Reproduce the items below, substituting "header bar" for "top bar" and keeping everything else unchanged. Omit the pictures from your answer.

• **Dataset extract**:
_ _ _ _

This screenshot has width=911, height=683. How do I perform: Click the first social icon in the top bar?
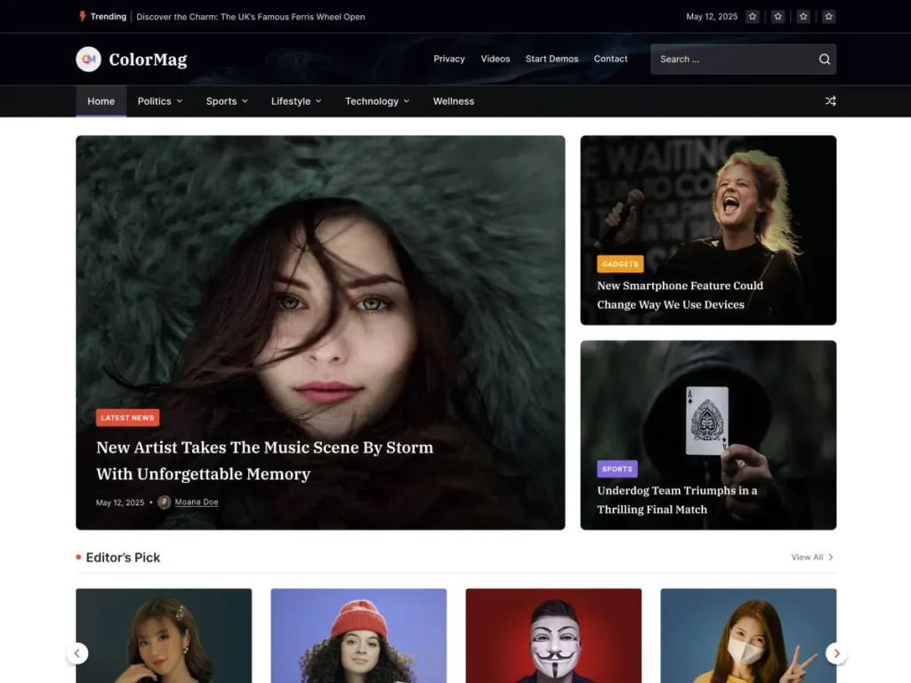pyautogui.click(x=752, y=16)
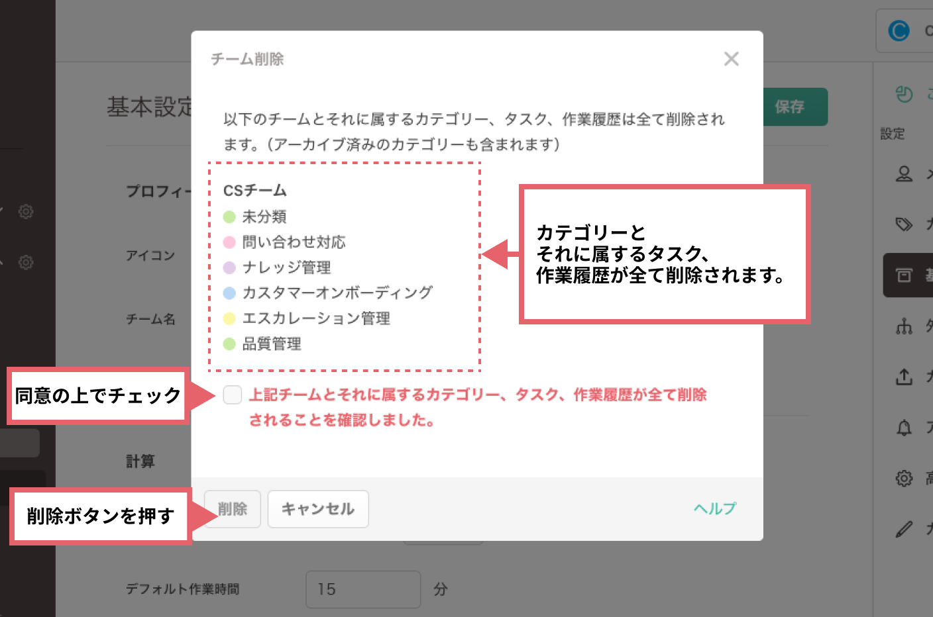Image resolution: width=933 pixels, height=617 pixels.
Task: Click the upload icon in right sidebar
Action: [x=904, y=377]
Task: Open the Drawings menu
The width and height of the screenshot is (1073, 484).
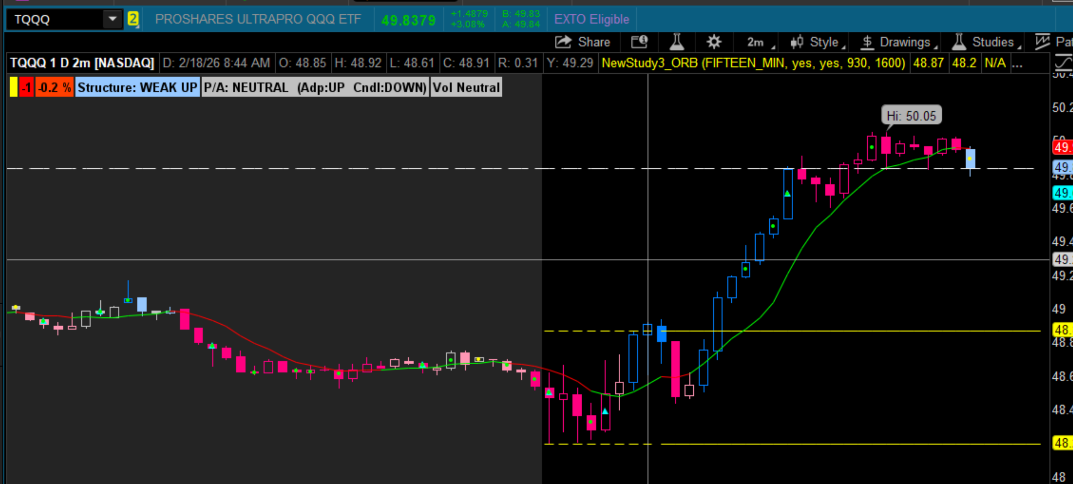Action: pyautogui.click(x=905, y=42)
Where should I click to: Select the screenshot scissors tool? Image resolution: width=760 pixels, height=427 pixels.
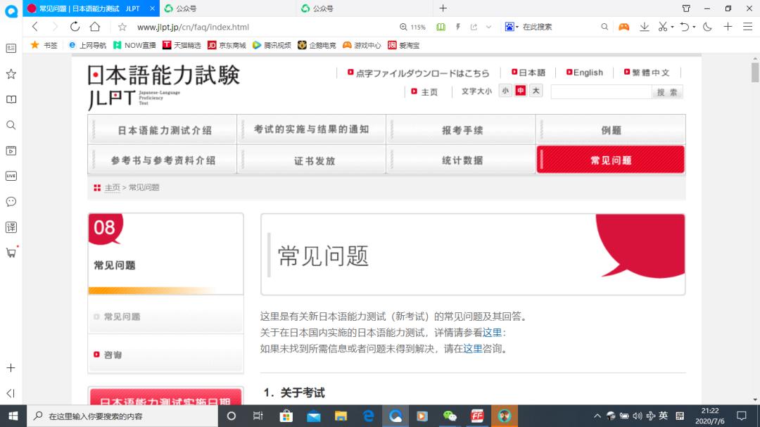pos(663,26)
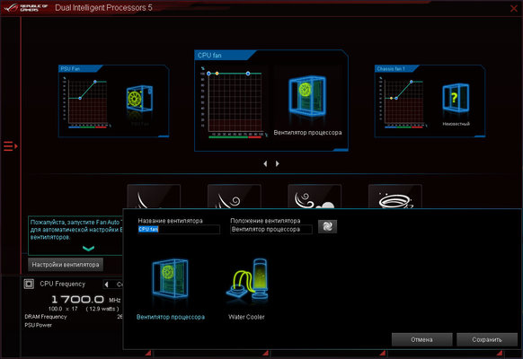Click the PSU fan icon
This screenshot has width=523, height=359.
coord(139,99)
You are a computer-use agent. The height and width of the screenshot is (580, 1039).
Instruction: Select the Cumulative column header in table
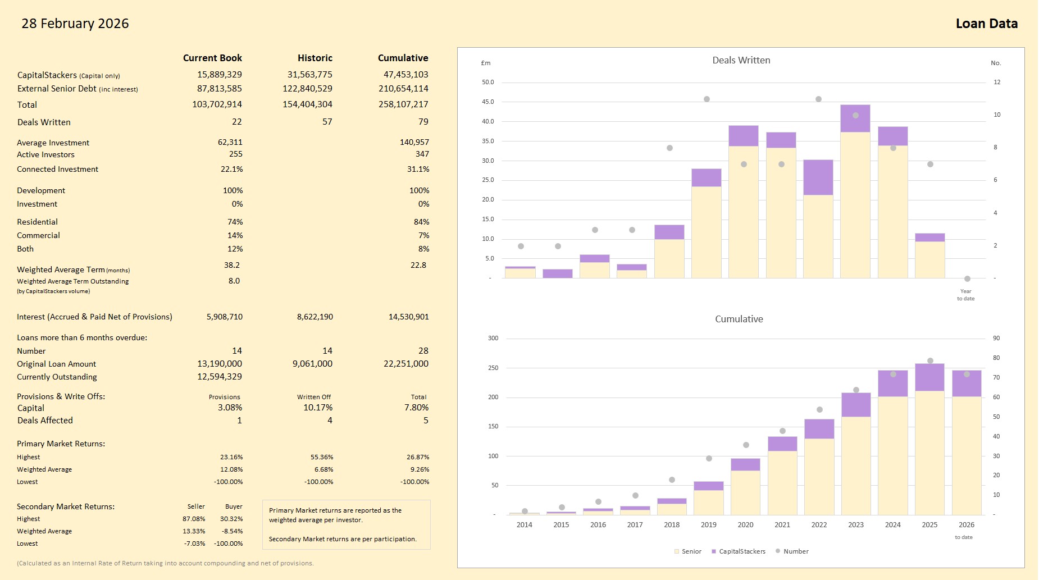(x=403, y=58)
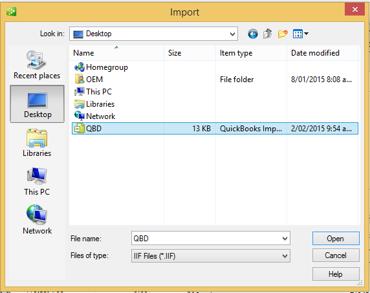This screenshot has height=293, width=370.
Task: Click the File name text field
Action: 206,239

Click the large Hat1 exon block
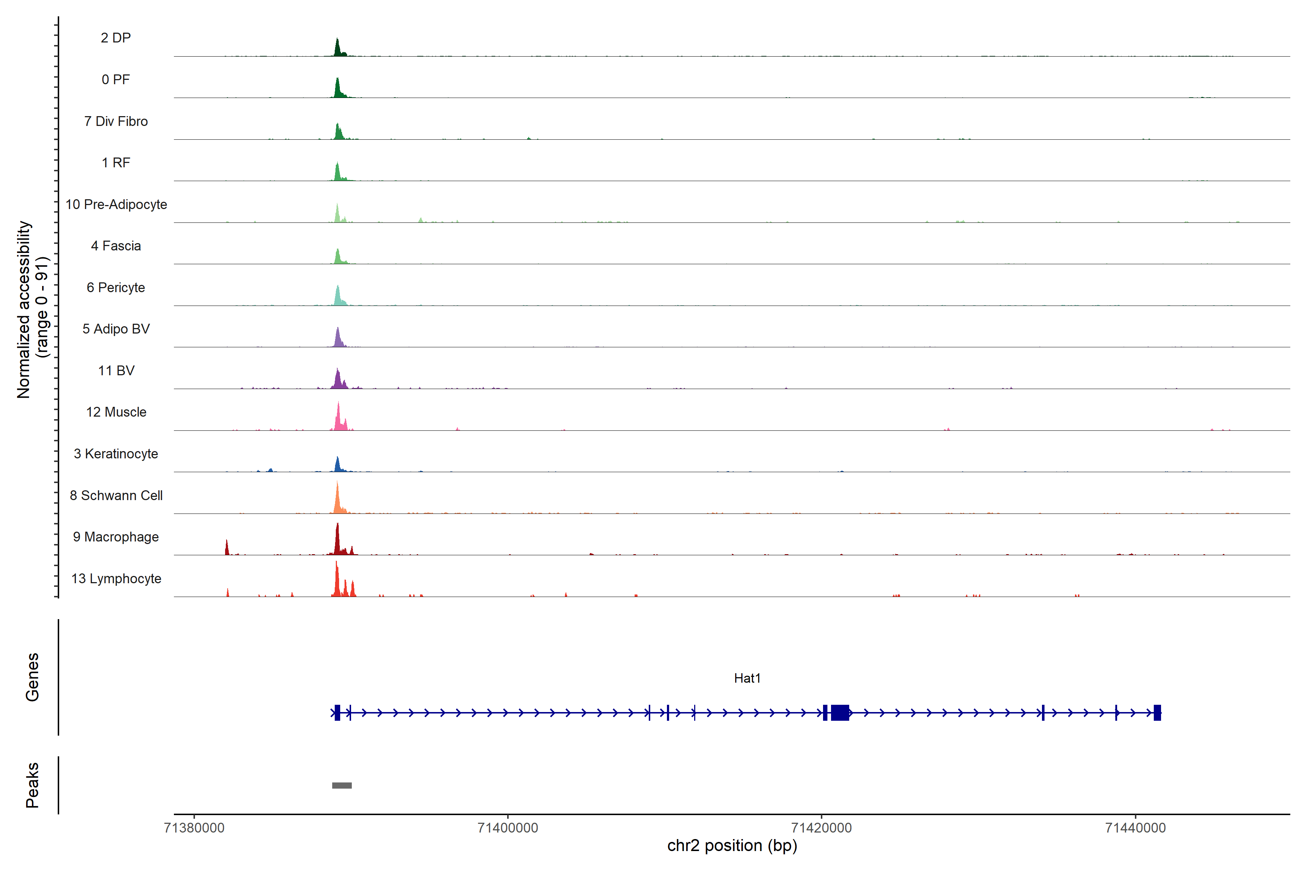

_ _ _ _

• **Exercise answer**:
This screenshot has width=911, height=683. How do I perform: Click the first social icon in the header bar?
pyautogui.click(x=752, y=16)
Image resolution: width=933 pixels, height=617 pixels.
Task: Click the upload icon in right sidebar
Action: [x=904, y=377]
Task: Open the Drawings menu
The width and height of the screenshot is (1073, 484).
Action: pyautogui.click(x=905, y=42)
Where should I click to: Select the screenshot scissors tool? Image resolution: width=760 pixels, height=427 pixels.
pos(663,26)
Click the PSU fan icon
This screenshot has width=523, height=359.
coord(139,99)
You are a computer-use agent. The height and width of the screenshot is (580, 1039).
Instruction: Select the Cumulative column header in table
(x=403, y=58)
This screenshot has height=293, width=370.
Task: Click the File name text field
Action: 206,239

Click the large Hat1 exon block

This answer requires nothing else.